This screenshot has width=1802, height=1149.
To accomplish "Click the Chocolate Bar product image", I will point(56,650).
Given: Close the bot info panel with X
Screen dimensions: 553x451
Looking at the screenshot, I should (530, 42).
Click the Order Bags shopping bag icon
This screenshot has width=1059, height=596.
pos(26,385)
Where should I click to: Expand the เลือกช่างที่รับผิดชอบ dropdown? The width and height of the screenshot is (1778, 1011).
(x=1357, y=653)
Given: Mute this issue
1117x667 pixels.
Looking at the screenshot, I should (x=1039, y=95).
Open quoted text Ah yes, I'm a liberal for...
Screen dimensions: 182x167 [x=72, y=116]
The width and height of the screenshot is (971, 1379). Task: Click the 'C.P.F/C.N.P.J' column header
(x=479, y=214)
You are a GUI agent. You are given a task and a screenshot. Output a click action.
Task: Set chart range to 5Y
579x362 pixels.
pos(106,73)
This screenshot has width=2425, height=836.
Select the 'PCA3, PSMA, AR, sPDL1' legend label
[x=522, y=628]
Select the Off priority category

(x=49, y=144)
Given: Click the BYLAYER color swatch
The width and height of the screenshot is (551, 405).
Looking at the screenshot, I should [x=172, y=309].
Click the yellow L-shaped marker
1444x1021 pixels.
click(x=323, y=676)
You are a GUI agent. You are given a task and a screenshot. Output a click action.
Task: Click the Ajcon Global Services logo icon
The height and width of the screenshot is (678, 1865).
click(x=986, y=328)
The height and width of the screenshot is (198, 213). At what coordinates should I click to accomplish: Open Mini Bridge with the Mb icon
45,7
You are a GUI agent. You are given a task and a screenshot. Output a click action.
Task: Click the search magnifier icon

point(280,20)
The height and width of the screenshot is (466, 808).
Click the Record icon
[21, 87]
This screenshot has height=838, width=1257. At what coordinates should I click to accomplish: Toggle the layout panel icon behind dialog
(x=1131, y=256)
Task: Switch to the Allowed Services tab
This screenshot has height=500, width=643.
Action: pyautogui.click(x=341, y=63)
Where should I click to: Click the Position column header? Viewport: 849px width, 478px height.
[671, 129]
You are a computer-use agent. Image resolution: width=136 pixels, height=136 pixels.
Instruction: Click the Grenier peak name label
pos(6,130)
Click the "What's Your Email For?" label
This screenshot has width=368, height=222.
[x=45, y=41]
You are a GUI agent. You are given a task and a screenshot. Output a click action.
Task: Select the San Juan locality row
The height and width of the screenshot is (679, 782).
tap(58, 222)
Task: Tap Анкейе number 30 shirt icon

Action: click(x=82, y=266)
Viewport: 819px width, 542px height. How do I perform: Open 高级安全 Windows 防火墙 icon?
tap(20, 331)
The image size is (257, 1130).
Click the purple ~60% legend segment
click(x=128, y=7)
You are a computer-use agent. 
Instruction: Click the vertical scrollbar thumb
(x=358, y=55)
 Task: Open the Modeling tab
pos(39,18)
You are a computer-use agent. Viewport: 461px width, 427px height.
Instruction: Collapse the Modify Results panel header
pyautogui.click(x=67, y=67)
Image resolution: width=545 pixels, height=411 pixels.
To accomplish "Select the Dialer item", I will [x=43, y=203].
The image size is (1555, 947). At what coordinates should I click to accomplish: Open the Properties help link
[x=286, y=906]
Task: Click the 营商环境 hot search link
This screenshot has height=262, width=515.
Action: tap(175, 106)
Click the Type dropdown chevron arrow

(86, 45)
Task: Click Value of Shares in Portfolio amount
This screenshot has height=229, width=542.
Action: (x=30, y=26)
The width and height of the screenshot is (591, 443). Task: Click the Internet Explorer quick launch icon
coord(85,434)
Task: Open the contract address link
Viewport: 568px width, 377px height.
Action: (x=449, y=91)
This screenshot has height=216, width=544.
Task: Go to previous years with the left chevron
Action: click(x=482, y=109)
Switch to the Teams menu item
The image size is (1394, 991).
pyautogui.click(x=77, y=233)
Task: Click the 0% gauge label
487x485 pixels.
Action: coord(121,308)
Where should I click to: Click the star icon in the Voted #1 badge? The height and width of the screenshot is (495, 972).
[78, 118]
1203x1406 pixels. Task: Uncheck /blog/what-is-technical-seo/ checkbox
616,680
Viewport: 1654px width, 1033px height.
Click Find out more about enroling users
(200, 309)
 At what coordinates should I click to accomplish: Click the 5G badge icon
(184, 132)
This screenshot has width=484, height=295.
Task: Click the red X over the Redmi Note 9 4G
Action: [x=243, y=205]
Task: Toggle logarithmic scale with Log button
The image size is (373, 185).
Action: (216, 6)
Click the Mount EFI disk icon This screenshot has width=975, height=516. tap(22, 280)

- [Work instructions]
Repeat word for word the lines above that run from the line containing "The height and width of the screenshot is (679, 782)." through the line containing "Task: Click the 营商环境 hot search link", both ends included, and nothing else.

- [Task response]
The height and width of the screenshot is (679, 782).
tap(58, 222)
Task: Tap Анкейе number 30 shirt icon

Action: click(x=82, y=266)
Viewport: 819px width, 542px height. How do I perform: Open 高级安全 Windows 防火墙 icon?
tap(20, 331)
The image size is (257, 1130).
Click the purple ~60% legend segment
click(x=128, y=7)
You are a computer-use agent. 
Instruction: Click the vertical scrollbar thumb
(x=358, y=55)
 Task: Open the Modeling tab
pos(39,18)
You are a computer-use agent. Viewport: 461px width, 427px height.
Instruction: Collapse the Modify Results panel header
pyautogui.click(x=67, y=67)
Image resolution: width=545 pixels, height=411 pixels.
To accomplish "Select the Dialer item", I will [x=43, y=203].
The image size is (1555, 947). At what coordinates should I click to accomplish: Open the Properties help link
[x=286, y=906]
Task: Click the 营商环境 hot search link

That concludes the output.